Using Quint for Espresso

HotShot is the consensus protocol powering the Espresso Network, alongside a data-availability layer to order transactions for an L2 rollup. It builds on a chained variant of HotStuff-2 and operates over a dynamically changing set of proof-of-stake validators: every K blocks, a new epoch begins, with a new validator set and stake table. HotShot runs in views driven by a pacemaker that handles timeouts, view synchronization, and leader election. The epoch-change protocol extends the consensus to seamlessly transition between epochs.

The main challenge in formally specifying real world systems is to figure out a good scope (and stick to it). In this project, we knew the scope: epoch changes. Now, it was a matter of sticking to this scope and keeping everything else as abstracted as possible, so the Quint model didn’t get any more complex than it needed to be. Additionally, the main concern with this protocol was about liveness, which also became part of our scoping strategy and we’ll cover later.

Scope Preservation

To preserve scope, we abstract everything that is not part of the scope. For starters, the block. The only information this protocol needs from the block is its height, so that’s the only thing we model. Certificates need signatures, but we assume that some reliable signing algorithm is used, and only store the ids of nodes who signed that certificate in the model, avoiding any encryption/decryption complexity and sticking to what matters, the protocol logic.

In leader-based consensus under partial synchrony, the participating nodes may temporarily have different views of the correct leader, preventing progress. HotShot addresses this issue with the Naor-Keidar view-synchronization protocol, a multi-phase exchange involving designated relay nodes, relay-to-relay gossip, and the formation of view-sync certificates to guarantee that all honest nodes converge on the same view number and leader despite timeouts or message delays.

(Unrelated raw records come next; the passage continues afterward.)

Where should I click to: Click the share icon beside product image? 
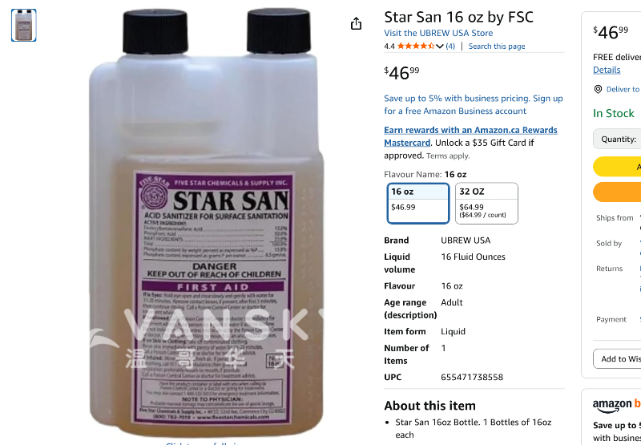click(356, 24)
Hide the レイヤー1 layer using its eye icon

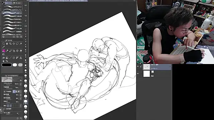tap(138, 67)
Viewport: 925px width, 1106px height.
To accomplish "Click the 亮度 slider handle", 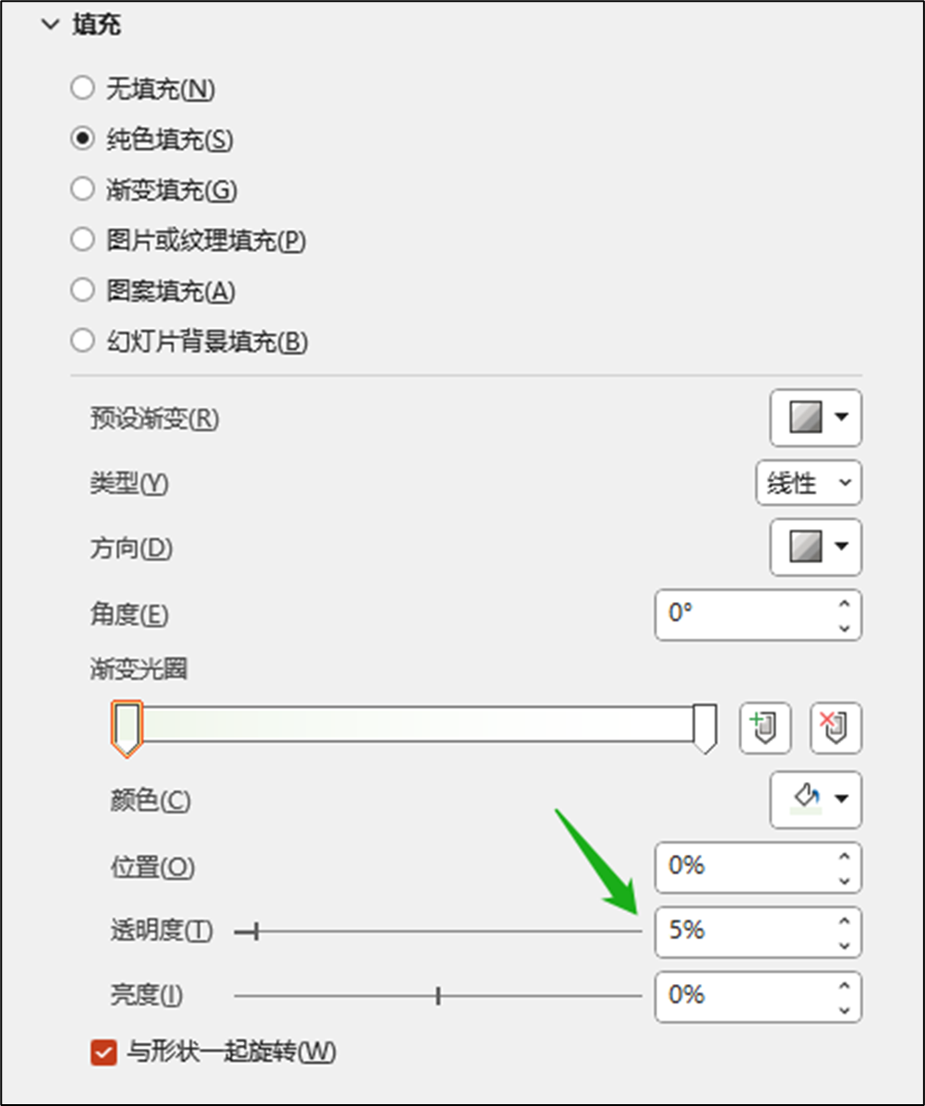I will coord(438,996).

Since modeling each protocol round and message exchange would bloat our Quint specifications and significantly expand the scope, we deliberately treat this view synchronization mechanism as a black box: once it completes, all honest replicas share a synchronized state and can proceed directly to the proposing and voting steps.

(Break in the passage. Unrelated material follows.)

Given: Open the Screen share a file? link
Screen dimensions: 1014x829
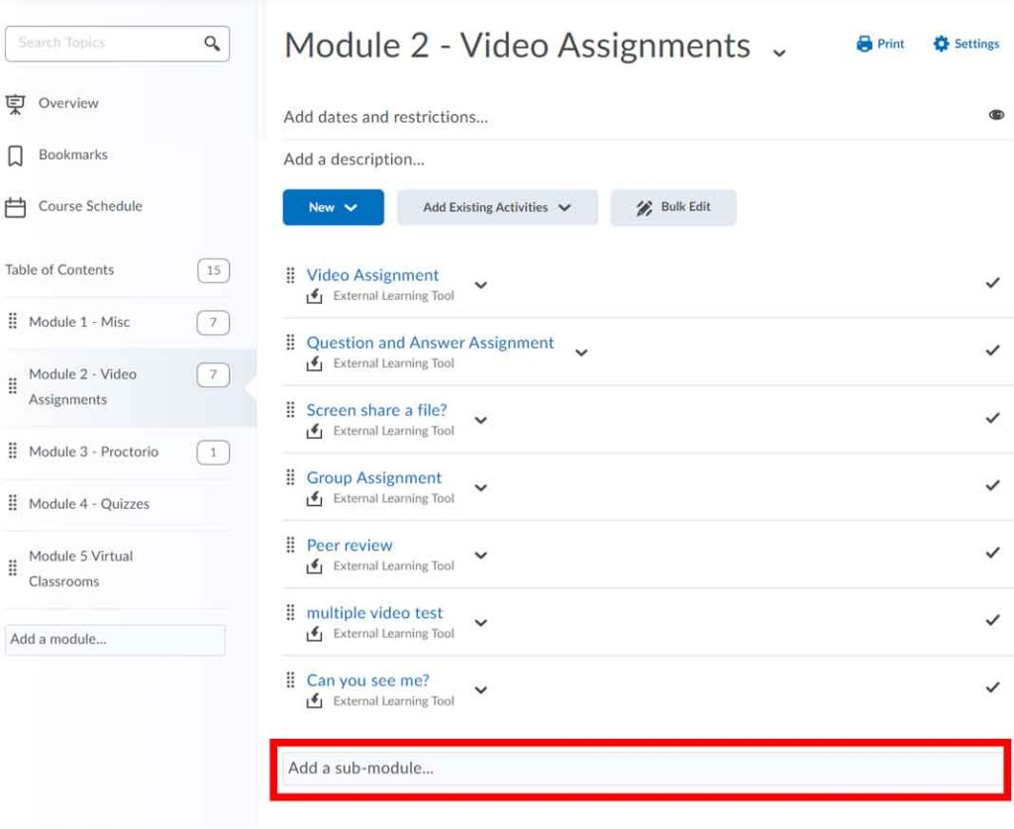Looking at the screenshot, I should click(x=376, y=410).
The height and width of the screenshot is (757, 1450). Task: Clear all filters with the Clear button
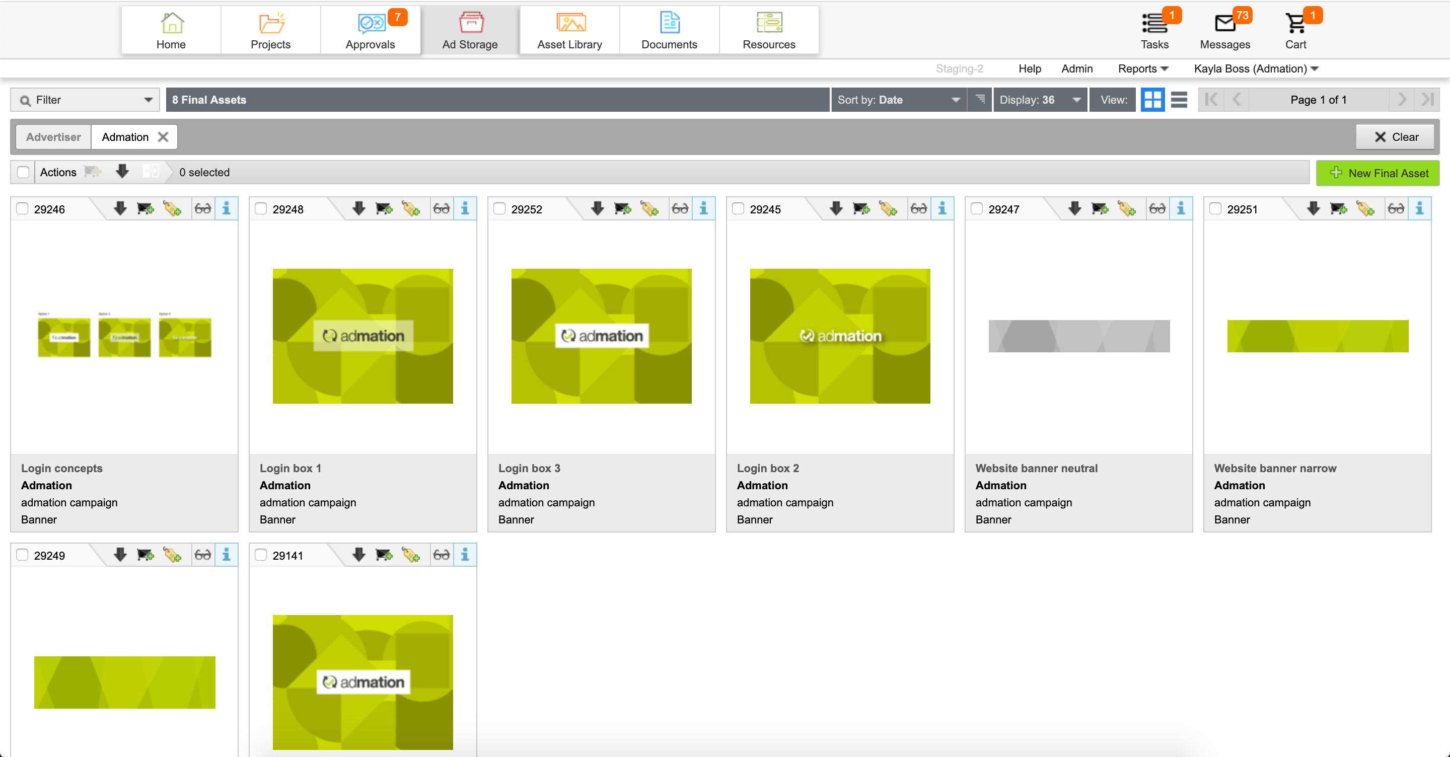click(1395, 137)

On top of that, we are also careful to structure the Quint code in such a way that network details are isolated from the protocol functionality. This helps a lot with reading and understanding the specification, and also changing the network easily and trying different set ups. This is something we always do when writing Quint specs, and you will hear more about our framework in the near future.

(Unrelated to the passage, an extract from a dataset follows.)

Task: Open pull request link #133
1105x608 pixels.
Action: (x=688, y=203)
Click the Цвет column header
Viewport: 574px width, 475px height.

To sum it up: we abstract the things like the blocks and certificates, the view synchronization process and messaging/network details.

Quint vs. English Specification

A general problem with non-formal specifications is the lack of precision. English, markdown and even pseudocode do not force us to be precise, and being fully precise in those languages is almost impossible, even for the best of us - as Leslie Lamport recognized, by creating a new language to formally and precisely define his algorithms in papers. Imprecise descriptions have ambiguities that can lead to wrong interpretations and faulty code.

Thankfully, all imprecisions we found in the HotShot epoch change specifications (paper and pseudocode) were not translated into faulty code. Every time we found ambiguity in the specification, our audit team was alerted and they investigated the code carefully to confirm there were no issues, consulting the HotShot team when clarifications were needed. Having a pseudocode to work with is great, as it gives us an extensive amount of detail. However, it is often imprecise, as it is easy to forget some definitions or mess up the types when there’s no compiler in play. Executable specifications solve this problem.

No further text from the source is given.